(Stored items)
====
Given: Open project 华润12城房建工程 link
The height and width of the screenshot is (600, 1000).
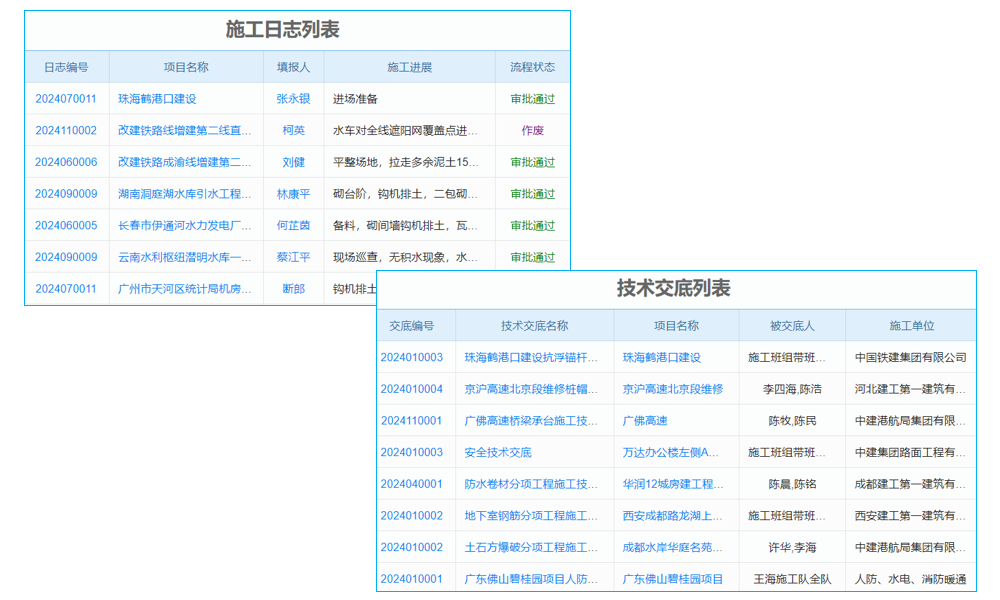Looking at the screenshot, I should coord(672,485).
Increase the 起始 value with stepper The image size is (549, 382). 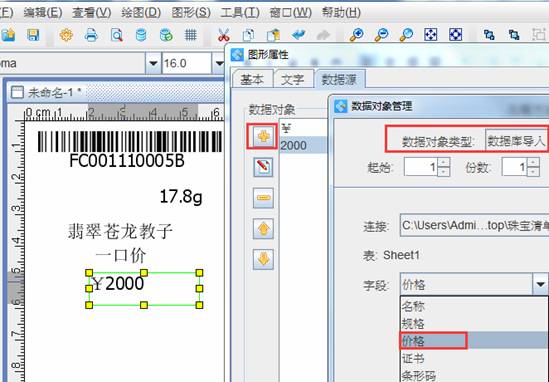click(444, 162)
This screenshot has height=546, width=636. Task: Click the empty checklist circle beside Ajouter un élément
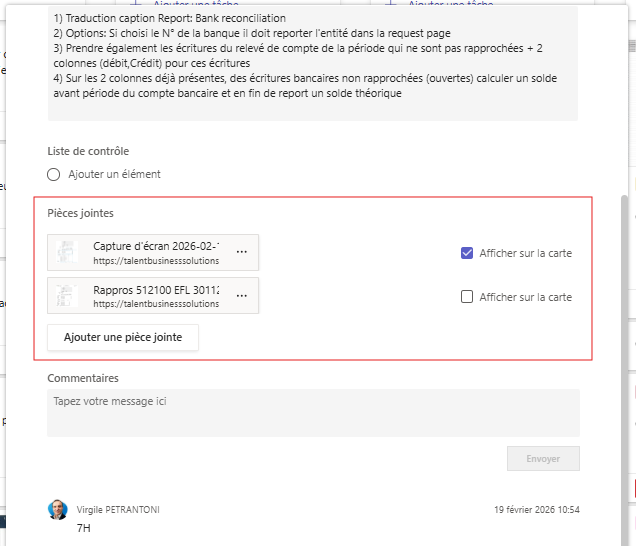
====
= Required work =
Count the lines in the entries above that contain the string "width", treating uppercase and lowercase as different. Reply with the number only.

= Task output =
2